# Slide 125 8.0



## dippi620 (15. März 2013)

hallo zusammen,
ich würd mir gern das 128 8.0 zulegen, bin aber unschlüssig bei der größe.
und da ich in österreich das bike nirgends probefahren kann wär ich für hilfe sehr dankbar.

ich bräuchte aufgrund schrittlänge usw ein 19"
es gibt aber nur 18 und 20.
welches soll ich nehmen?
hat wer erfahrungen mit ähnlichen körperwerten?

184cm

schrittlänge 86
rumpflänge 65
schulterbreite 52
armlänge 68

danke und lg


----------



## Radon-Bikes (15. März 2013)

Hallo dippi,

unser Radverkauf empfiehlt Dir das 20 Zoll Bike, da Du relativ lange Beine hast und die Geometrie des 18 Zöllers aufgrund des stark abfallenden Oberrohrs zu kompakt für Dich wäre.

Das Bike ist heute übrigens im Tagesangebot: http://www.bike-discount.de/shop/a78537/slide-125-8-0.html aber das hast Du wahrscheinlich schon gesehen.

Viele Grüße
Radon Bikes


----------



## MTB-News.de




----------



## dippi620 (15. März 2013)

hallo,
ja hab ich gesehen, daher die spontane idee nachzufragen
vielen dank für die schnelle info.
ich denk ich werd später zuschlagen.
schön wär der rahmen ja in blau, geht das?

lg


----------



## zerokewl85 (15. März 2013)

hallo dippi,

ich hab mein slide 125 8.0 gestern ausgepackt. Das Grün kommt ganz anders auf den Bildern rüber, denn es ist in natura MATT. Finde ich sehr gut.

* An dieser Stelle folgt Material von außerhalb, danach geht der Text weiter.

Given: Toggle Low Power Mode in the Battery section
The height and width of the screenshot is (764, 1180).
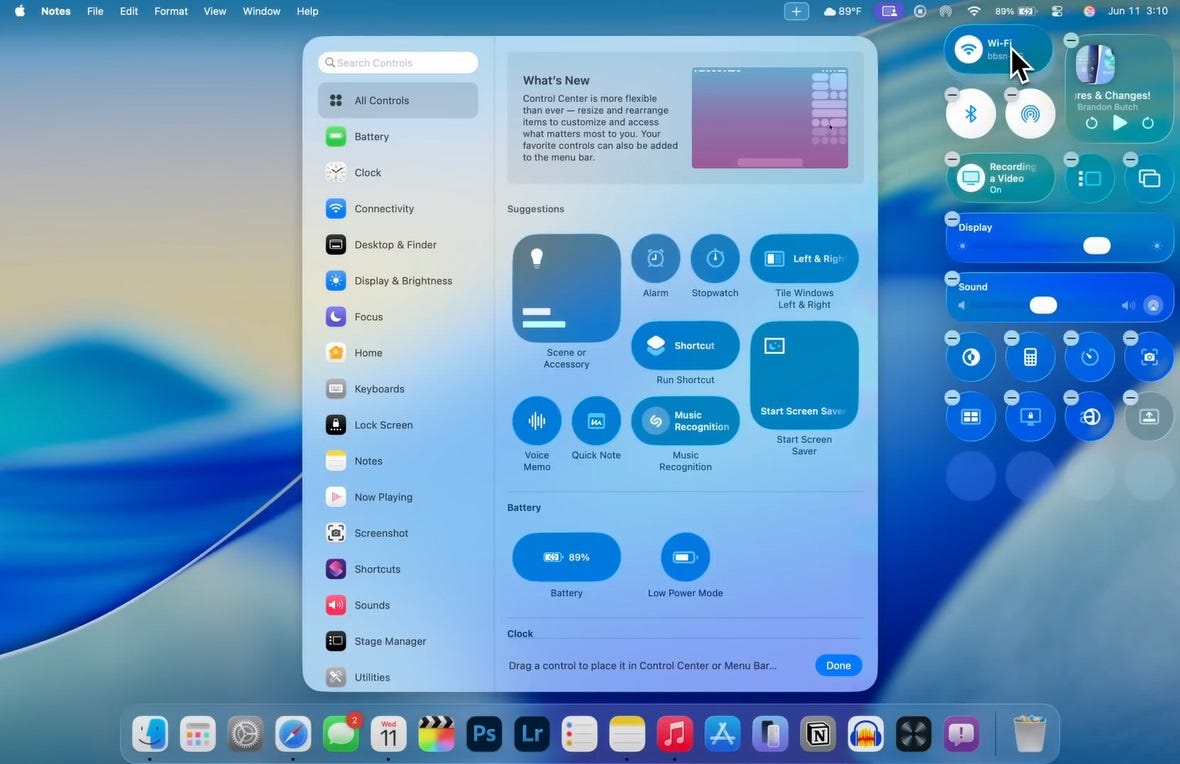Looking at the screenshot, I should pos(684,556).
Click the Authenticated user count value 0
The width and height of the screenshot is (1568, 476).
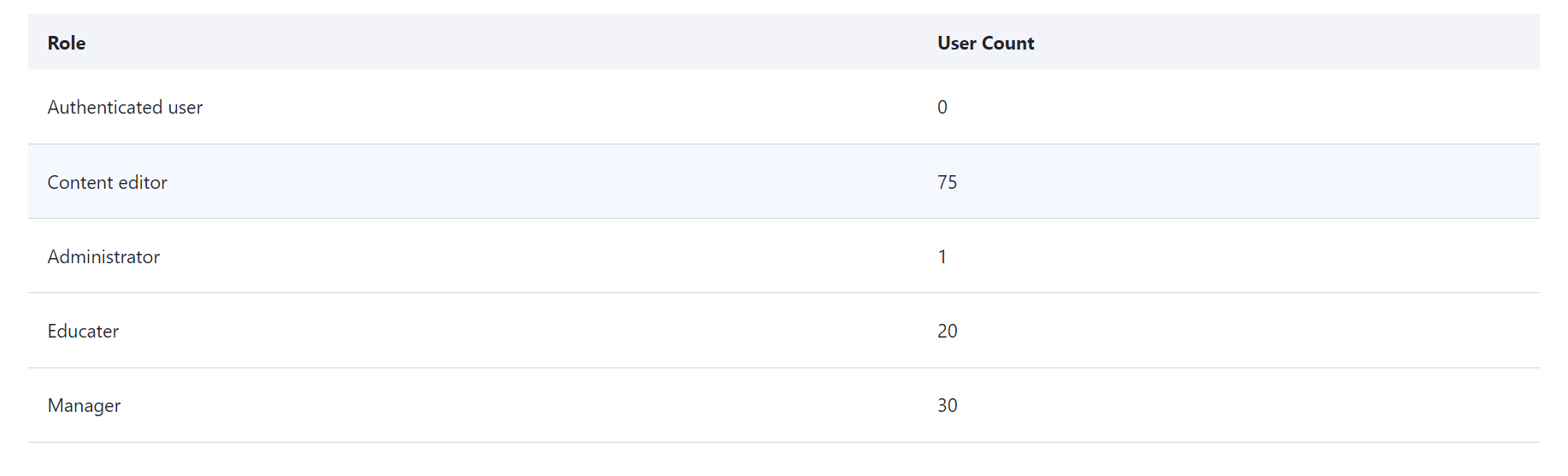(x=943, y=107)
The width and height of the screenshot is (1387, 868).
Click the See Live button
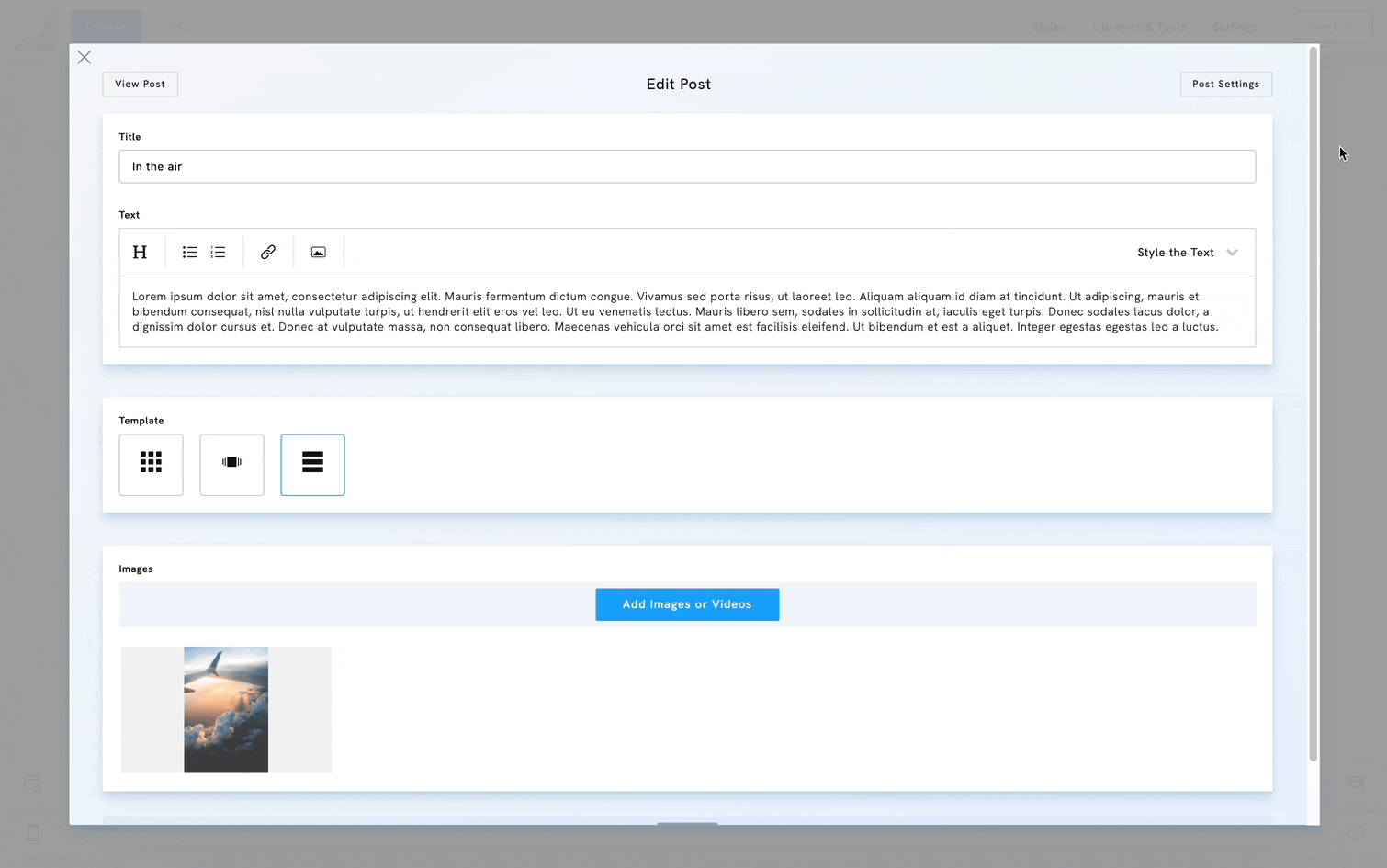click(x=1332, y=27)
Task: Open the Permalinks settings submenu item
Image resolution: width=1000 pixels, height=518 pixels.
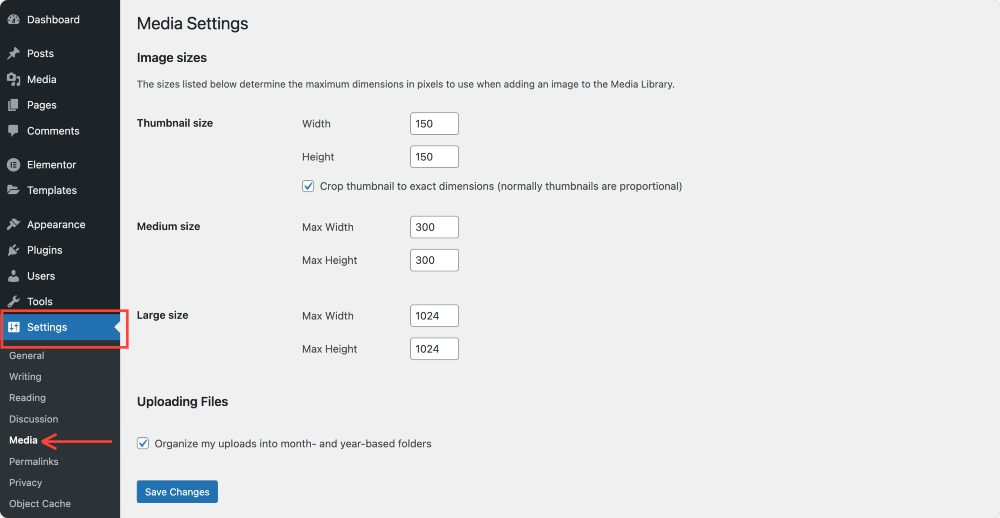Action: click(x=34, y=461)
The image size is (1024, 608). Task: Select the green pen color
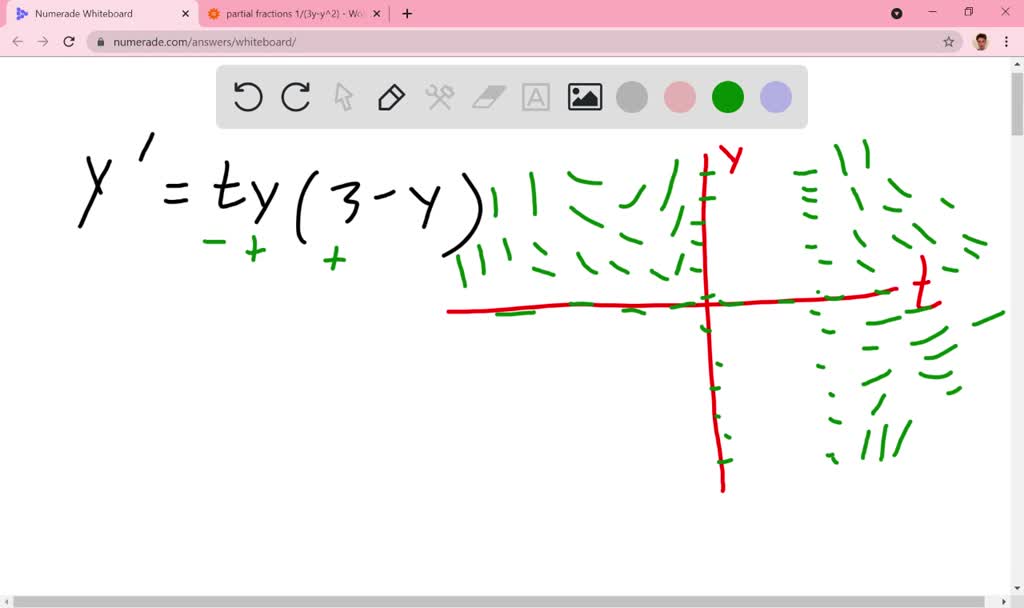pyautogui.click(x=727, y=97)
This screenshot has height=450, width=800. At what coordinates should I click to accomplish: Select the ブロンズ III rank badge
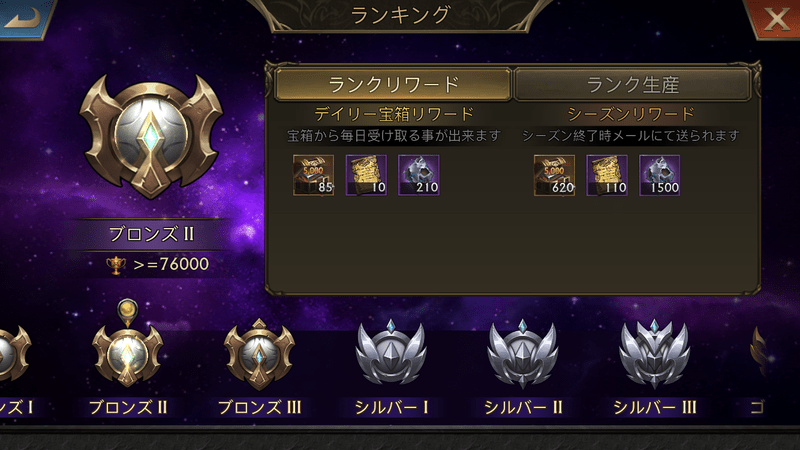259,355
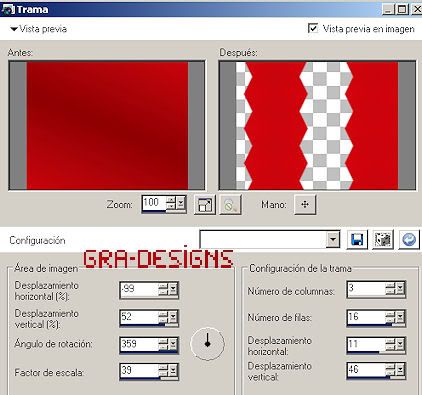Open Desplazamiento vertical (%) slider dropdown arrow
Screen dimensions: 422x395
[173, 317]
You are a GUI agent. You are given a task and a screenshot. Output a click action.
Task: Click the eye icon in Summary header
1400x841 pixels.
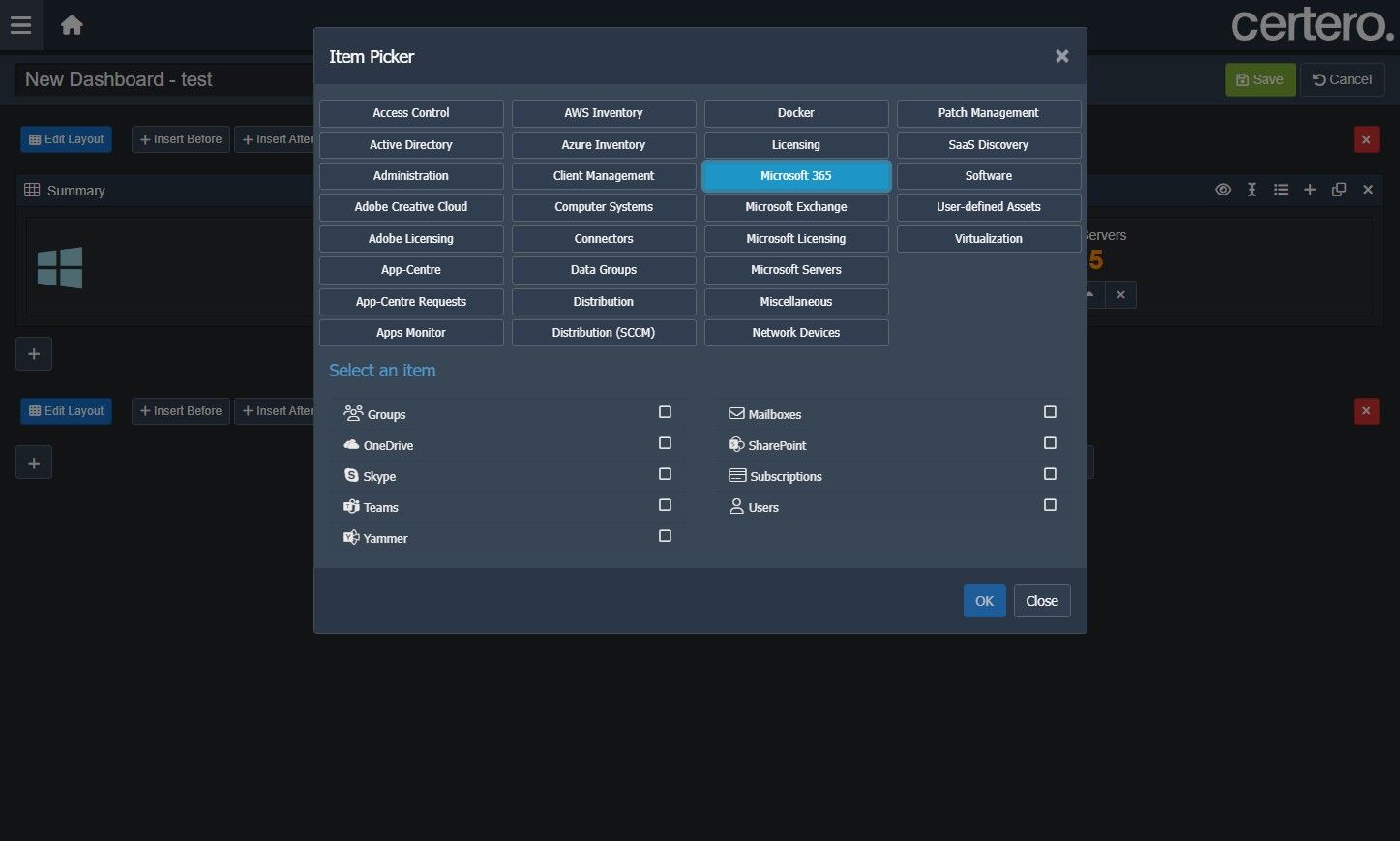tap(1223, 190)
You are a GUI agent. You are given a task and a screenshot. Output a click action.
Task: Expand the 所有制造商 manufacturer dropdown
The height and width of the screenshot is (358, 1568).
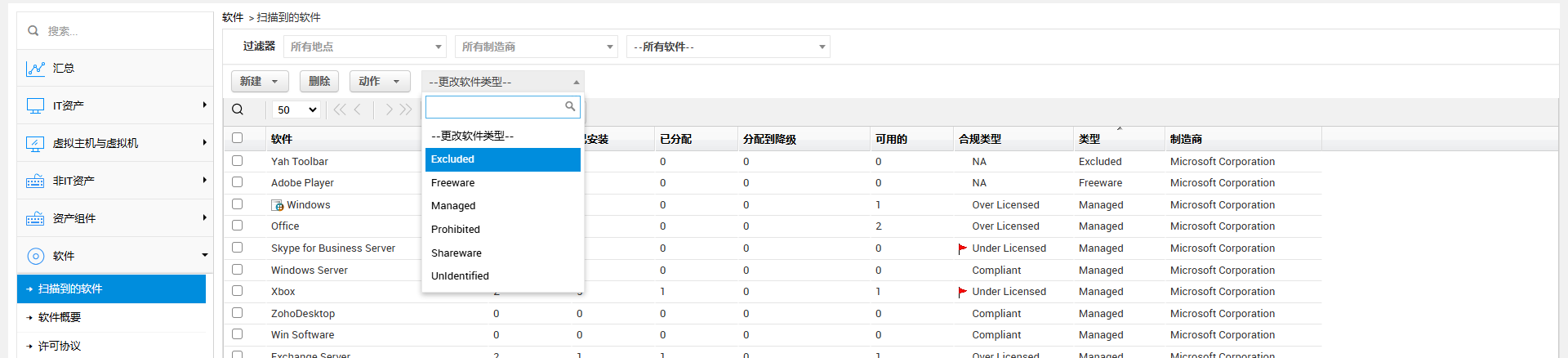pyautogui.click(x=536, y=47)
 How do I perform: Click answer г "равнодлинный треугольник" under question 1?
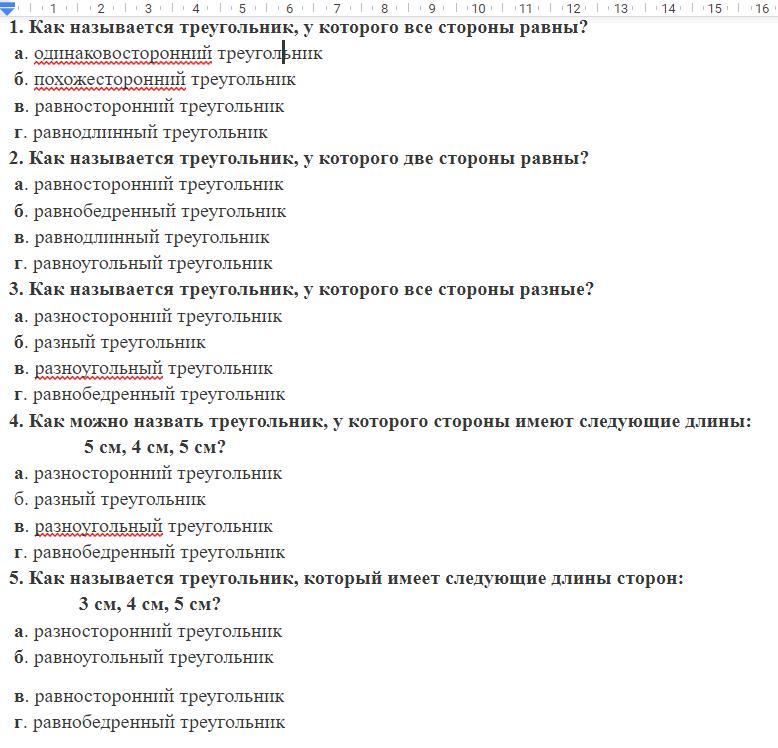(150, 132)
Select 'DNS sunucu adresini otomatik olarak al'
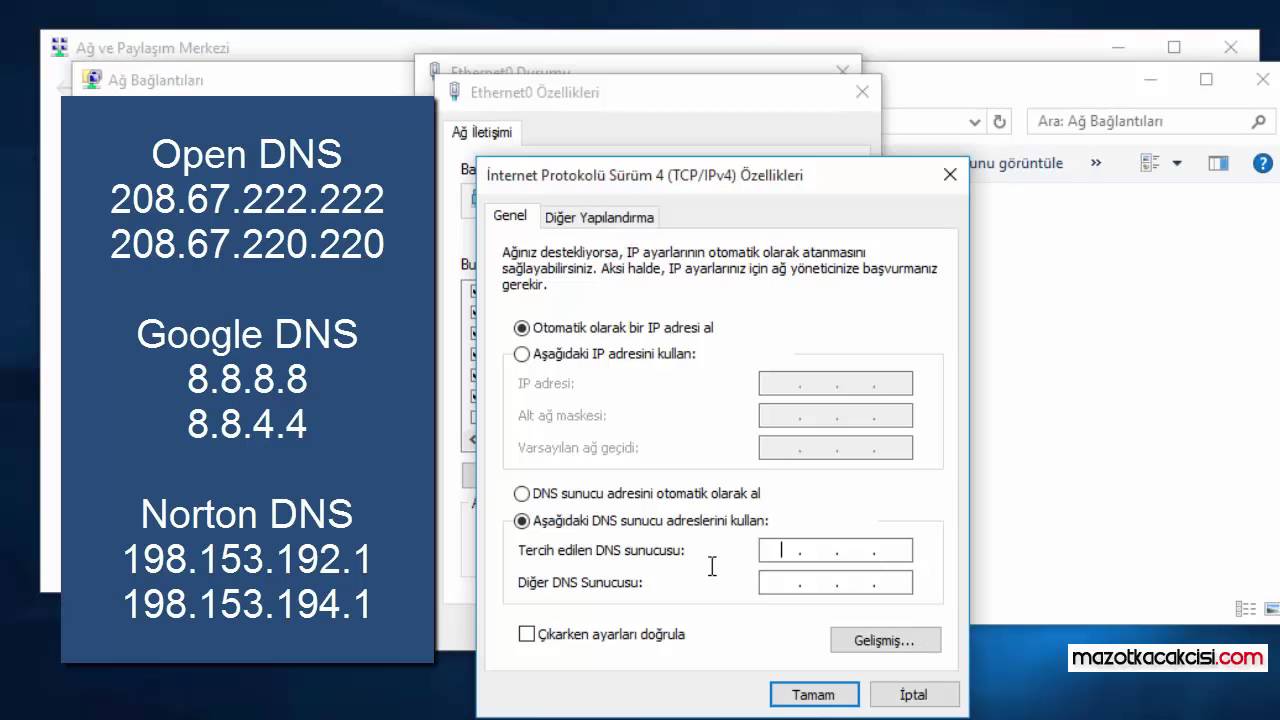This screenshot has width=1280, height=720. (x=521, y=493)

Auf den ersten Blick macht das Bike einen guten Eindruck. Achte darauf Schrauben auf Drehmoment und alle Einstellungen zu prüfen. Bis auf einen kleinen Zusammebaufehler der Bremsleitung (Kann mir nicht vorstellen, dass die Bikes wirklich komplett zusammengebaut werden und daraufhin wieder zerlegt, denn mein Lenker konnte so nicht montiert werden.) und Luft in der Hinterradbremse bin ich sehr zu Frieden. Besonders zu diesem Preis.


----------



## dippi620 (15. März 2013)

wie gesagt ich spitz schon seit ein paar monaten auf das bike,
war auch canyon nerve al 8.0 am überlegen.
aber irgendwie hats mir die marke angetan. und ich fahr lieber aussenseiter.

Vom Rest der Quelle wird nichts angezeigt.